La même source nous dit que « c’est aussi un nombre irrationnel ». Nous voilà rassurés. C’est sans doute pour ça qu’il est difficile de trouver les mots pour dire ce qui se passa entre Drouet et Perraud, un yin et un yang en mouvement perpétuel dont l’agitation a parcouru chaque centimètre carré du studio de radio. Nul doute que dans l’air il reste encore aujourd’hui des traces. Au moins quelques souffles, d'autant plus que les deux hommes ont conclu leurs échanges en comptant sur les effets du bouche à oreille. L’intermédiaire entre la première et la seconde est désormais un disque √raiment √alable.
Jean-Pierre Drouet, Edward Perraud : √2 (Quarx)
Enregistrement : 2009. Edition : 2010.
CD : 01/ Open flux 02/ Pouls 03/ Iris 04/ Ramifications 05/ Halo 06/ Entropies 07/ Morphème 08/ Nuées 09/ « Le silence éternel... »
Pierre Cécile © Le son du grisli
Mineral Paradoxe: Mineral Paradoxe (Quark - 2008)
« Jouer une osmose de sensibilité...sans préméditation », ou le but avoué, sur le site du batteur Edward Perraud, du trio qui l’associe au saxophoniste Bruno Wilhelm et au contrebassiste Arnaud Cuisinier : Mineral Paradoxe.
Récalcitrantes, pourtant, les sensibilités : en ouverture, l’improvisation porte aux nues accrocs et divergences avant de marier les phrases d’un saxophone grave et celles d’un grand archet sous effets ; sorti de l’antagonisme agissant, le trio s’entend sur l’édification d’une montagne d’interventions décousues avant de trouver refuge aux alentours du silence, de presque s’en remettre à lui – clochettes de Perraud pour tout intelligible.

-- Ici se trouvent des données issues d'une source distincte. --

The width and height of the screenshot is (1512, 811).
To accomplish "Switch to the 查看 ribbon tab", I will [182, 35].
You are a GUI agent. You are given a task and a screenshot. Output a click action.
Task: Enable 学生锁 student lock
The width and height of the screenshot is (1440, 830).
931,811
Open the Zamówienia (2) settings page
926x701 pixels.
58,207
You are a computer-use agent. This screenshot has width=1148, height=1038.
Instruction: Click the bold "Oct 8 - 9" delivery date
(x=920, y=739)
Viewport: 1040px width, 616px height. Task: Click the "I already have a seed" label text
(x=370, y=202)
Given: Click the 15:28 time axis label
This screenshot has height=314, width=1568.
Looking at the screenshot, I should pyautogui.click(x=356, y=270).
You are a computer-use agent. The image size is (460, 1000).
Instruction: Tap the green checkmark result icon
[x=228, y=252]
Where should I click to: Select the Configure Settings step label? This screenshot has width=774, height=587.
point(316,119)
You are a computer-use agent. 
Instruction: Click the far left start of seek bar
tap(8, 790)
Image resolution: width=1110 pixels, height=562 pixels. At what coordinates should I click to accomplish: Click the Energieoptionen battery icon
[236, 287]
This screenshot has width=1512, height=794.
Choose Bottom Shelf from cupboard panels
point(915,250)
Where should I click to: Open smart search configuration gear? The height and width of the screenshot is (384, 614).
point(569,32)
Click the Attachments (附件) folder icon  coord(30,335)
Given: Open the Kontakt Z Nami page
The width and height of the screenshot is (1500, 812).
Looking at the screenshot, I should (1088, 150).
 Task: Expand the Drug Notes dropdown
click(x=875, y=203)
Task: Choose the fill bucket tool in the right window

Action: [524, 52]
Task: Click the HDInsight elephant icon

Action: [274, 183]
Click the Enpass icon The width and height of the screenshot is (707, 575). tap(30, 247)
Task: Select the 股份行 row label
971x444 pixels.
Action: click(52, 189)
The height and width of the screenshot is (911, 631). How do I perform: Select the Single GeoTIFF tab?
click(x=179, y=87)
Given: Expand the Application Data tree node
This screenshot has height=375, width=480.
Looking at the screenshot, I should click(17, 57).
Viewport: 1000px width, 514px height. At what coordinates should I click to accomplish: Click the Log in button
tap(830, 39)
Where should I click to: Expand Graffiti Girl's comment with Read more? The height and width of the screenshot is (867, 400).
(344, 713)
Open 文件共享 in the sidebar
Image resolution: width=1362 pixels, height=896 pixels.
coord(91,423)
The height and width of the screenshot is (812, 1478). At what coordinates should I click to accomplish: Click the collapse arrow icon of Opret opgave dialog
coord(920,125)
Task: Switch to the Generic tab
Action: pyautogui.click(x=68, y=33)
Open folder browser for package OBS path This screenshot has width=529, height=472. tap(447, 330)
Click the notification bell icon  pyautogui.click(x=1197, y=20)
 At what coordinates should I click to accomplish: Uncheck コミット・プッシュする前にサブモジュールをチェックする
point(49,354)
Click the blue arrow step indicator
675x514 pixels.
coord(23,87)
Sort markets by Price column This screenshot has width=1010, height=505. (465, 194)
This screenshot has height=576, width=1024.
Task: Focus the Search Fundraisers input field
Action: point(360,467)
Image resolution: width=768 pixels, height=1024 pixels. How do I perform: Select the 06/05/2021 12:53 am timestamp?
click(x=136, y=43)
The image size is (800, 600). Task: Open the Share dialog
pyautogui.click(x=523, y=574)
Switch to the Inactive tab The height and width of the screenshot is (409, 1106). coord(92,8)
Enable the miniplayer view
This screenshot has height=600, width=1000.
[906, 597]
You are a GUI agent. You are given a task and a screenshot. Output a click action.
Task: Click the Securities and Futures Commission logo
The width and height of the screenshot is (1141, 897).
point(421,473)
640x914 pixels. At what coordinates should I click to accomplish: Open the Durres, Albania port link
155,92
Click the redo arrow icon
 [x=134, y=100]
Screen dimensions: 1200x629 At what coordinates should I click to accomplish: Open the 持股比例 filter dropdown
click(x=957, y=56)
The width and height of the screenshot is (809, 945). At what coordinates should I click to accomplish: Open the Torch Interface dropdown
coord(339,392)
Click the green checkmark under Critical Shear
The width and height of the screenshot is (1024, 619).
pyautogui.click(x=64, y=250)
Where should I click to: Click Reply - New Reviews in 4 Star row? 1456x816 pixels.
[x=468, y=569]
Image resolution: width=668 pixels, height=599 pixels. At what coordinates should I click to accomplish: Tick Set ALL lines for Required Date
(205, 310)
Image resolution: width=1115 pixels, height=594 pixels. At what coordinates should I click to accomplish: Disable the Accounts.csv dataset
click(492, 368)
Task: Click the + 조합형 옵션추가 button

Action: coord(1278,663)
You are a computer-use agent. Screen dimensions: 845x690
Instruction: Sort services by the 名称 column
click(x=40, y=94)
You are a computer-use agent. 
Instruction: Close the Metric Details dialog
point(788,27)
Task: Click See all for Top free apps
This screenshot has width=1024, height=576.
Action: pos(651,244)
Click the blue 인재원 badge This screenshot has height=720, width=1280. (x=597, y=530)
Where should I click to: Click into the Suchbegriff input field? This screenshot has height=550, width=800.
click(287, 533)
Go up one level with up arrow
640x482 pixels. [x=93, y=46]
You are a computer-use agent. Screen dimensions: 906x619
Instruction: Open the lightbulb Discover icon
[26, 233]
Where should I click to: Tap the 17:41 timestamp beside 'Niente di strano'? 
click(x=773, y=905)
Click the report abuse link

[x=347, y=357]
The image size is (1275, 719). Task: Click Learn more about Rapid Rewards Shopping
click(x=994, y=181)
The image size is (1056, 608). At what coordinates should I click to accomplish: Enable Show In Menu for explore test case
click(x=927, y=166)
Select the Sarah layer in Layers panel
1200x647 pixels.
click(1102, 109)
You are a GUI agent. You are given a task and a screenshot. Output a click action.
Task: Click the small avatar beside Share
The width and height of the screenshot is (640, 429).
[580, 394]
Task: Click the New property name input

Repartir – fulminant sur Multiples, le trio compose ensuite un morceau d’atmosphères bientôt éclatées (De l’immobilité) –, et puis retomber : toutes notes étirées, qui trahissent dans la lenteur l’évidence qui veut que toute ombre est passagère. Mineral Paradoxe en ayant ici retenu de grandes.
CD: 01/ Mirage du mouvement 02/ Vers la source 03/ Des reflets 04/ Multiples 05/ De l’immobilité 07/ Mobile >>> Mineral Paradoxe - Mineral Paradoxe - 2008 - Quark.